CCL2 level is elevated in chemoresistant lung adenocarcinoma cells
To confirm that A549/Cis cells are the chemoresistant lung adenocarcinoma cells, we first compared the expression of chemoresistance-related genes in A549 (cisplatin-sensitive) and A549/Cis (cisplatin-resistant) cells by qPCR. Expression of these genes was higher in A549/Cis cells than in A549 cells (P < 0.05, Figure 1A). To determine the dominant factor involved in chemoresistance, the expression levels of several chemokines and cytokines in the supernatants of A549 and A549/Cis cells were detected by multiplex assay. We found that the CCL2 level was significantly higher in the supernatants of A549/Cis cells than in those of A549 cells (Figure 1B). The other cytokines and chemokines did not show significant differences. To confirm this result, we further detected the mRNA and protein expression of CCL2 in the A549 and A549/Cis cells by qPCR, and in their supernatants by ELISA. Similarly, CCL2 mRNA expression was markedly higher in A549/Cis cells than in A549 cells (P < 0.01, Figure 1C), and the CCL2 protein level in the A549/Cis cell supernatants was significantly higher than in the A549 cell supernatants (P < 0.001, Figure 1D). Therefore, these results suggest that the level of CCL2 is elevated in chemoresistant lung adenocarcinoma cells.
High CCL2 levels are closely associated with chemoresistance and poor survival in lung adenocarcinoma patients
To further investigate the association between CCL2 and chemoresistance in lung adenocarcinoma patients, CCL2 expression in chemosensitive and chemoresistant patients was assessed by immunohistochemical analysis. The level of CCL2 was significantly higher in chemoresistant patients than in chemosensitive patients (P < 0.01, Figure 2A). The association between CCL2 expression and clinicopathologic characteristics is shown in Table 1. In addition, chemosensitive patients with low CCL2 levels had a good overall survival (P = 0.038, Figure 2B). Therefore, we assumed that CCL2 was the key factor promoting chemoresistance in lung adenocarcinoma patients. To verify this further, CCL2 levels in tissues and serum from lung adenocarcinoma patients with chemosensitization and chemoresistance were measured. CCL2 mRNA expression was significantly lower in chemosensitive than in chemoresistant patients (P < 0.01, Figure 2C). CCL2 levels were significantly higher in serum from chemoresistant patients than in that from chemosensitive patients (P < 0.001, Figure 2D). We analyzed the relationship between CCL2 expression and the survival of lung adenocarcinoma patients. Patients with high CCL2 levels had a significantly worse survival rate (P = 0.023, Figure 2E, 2F). Together, these results indicate that CCL2 is a prognostic indicator in lung adenocarcinoma patients, and that it contributes to cisplatin-based chemotherapy resistance.

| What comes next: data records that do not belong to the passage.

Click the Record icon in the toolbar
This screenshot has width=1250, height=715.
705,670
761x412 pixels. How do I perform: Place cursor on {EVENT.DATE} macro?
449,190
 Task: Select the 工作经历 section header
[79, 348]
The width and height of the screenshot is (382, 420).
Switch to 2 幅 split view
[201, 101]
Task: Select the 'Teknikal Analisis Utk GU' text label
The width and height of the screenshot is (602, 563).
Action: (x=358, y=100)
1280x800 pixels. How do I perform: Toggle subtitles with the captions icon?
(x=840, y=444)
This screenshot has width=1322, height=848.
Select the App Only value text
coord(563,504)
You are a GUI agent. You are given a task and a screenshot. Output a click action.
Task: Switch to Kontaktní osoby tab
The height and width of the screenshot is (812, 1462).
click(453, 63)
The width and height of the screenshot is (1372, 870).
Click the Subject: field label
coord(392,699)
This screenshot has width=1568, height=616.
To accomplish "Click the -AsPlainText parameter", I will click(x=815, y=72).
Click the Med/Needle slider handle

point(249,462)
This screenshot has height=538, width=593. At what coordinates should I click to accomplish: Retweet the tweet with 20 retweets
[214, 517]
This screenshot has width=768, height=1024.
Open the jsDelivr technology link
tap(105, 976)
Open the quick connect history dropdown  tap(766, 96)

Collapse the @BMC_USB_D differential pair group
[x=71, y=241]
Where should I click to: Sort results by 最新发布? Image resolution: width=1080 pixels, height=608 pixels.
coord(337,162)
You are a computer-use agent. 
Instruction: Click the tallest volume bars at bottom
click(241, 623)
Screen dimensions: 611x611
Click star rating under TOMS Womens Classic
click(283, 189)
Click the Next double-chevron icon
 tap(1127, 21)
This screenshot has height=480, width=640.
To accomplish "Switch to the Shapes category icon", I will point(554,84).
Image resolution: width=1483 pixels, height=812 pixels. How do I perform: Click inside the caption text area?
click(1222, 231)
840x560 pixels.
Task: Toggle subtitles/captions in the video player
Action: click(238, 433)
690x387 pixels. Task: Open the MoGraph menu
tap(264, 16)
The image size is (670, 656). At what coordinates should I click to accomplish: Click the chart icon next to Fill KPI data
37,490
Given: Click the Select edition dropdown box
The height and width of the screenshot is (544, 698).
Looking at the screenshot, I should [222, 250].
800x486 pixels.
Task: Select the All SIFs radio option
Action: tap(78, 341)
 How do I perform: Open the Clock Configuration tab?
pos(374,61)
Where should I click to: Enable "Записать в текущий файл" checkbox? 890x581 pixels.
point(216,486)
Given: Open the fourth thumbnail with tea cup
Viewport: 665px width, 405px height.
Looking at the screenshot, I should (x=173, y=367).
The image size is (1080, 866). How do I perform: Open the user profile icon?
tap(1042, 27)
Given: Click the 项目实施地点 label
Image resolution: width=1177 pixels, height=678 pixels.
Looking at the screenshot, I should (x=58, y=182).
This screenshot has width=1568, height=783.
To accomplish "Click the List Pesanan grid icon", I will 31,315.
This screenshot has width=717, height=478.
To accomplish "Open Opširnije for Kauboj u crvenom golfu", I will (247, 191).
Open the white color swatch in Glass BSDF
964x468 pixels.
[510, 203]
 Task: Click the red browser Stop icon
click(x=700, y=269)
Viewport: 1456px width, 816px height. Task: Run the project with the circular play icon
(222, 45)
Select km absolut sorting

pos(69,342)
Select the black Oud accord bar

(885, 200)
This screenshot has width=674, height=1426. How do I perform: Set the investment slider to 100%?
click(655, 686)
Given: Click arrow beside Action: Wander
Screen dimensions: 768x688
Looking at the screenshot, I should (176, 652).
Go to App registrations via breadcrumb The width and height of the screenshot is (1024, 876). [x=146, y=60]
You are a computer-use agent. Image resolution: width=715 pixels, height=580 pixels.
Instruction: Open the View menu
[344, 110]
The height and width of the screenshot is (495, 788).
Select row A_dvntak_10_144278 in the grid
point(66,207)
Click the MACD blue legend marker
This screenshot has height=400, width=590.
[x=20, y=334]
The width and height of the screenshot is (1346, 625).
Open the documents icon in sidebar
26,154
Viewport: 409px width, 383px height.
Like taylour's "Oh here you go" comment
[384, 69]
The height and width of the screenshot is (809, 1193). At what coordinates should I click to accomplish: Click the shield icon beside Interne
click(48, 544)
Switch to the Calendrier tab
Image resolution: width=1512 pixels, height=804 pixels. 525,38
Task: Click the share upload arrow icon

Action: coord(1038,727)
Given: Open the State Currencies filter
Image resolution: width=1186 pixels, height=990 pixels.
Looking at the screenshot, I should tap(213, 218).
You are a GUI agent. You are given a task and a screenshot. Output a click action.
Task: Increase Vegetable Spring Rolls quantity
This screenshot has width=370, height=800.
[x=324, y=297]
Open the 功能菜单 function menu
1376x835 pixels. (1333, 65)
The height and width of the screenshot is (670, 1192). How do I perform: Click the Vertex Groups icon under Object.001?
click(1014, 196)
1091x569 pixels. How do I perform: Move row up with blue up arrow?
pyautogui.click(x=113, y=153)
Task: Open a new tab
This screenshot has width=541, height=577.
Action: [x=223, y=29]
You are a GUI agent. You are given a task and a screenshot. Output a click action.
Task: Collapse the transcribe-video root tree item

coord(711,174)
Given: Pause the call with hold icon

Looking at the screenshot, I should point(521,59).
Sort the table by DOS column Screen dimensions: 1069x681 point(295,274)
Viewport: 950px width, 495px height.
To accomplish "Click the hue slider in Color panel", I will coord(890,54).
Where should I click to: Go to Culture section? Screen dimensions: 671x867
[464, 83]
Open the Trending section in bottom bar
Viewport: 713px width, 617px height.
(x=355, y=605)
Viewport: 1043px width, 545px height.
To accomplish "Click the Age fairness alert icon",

CCL2 enhances lung adenocarcinoma cell resistance to cisplatin in vitro
Next, we evaluated the effect of CCL2 on the chemoresistance of lung adenocarcinoma cells in vitro. The CCL2 stable knockdown A549/Cis cell line was successfully constructed, and was verified by qPCR analysis of CCL2 mRNA expression. CCL2 mRNA expression was significantly lower in shCCL2 A549/Cis cells than in controls (P < 0.001, Figure 3A). The expression of resistance-related genes was lower in shCCL2 A549/Cis cells than in controls (P < 0.05, Figure 3B). The proliferative ability of shCCL2 A549/Cis cells was significantly reduced compared to controls (P < 0.05, Figure 3C). After cisplatin treatment, shCCL2 A549/Cis cell viability was further reduced (P < 0.01, Figure 3C). Moreover, we found the apoptosis of shCCL2 A549/Cis cells was significantly higher than in the controls (P < 0.05, Figure 3D). The level of apoptosis in shCCL2 A549/Cis cells treated with cisplatin was higher than in those that were not treated with cisplatin (P < 0.01, Figure 3D).
Cancer stem cells are one of the key characteristics of chemoresistance in tumor cells. We therefore investigated the stemness of A549/Cis cells before and after CCL2 knockdown. Sphere-forming efficiency was significantly reduced after CCL2 knockdown in A549/Cis cells (P < 0.001, Figure 3E). Further, CSC-related gene expression was significantly lower in shCCL2 A549/Cis cells than in A549/Cis cells (Figure 3F). These findings demonstrate that CCL2 can enhance the chemoresistance of lung adenocarcinoma cells to cisplatin.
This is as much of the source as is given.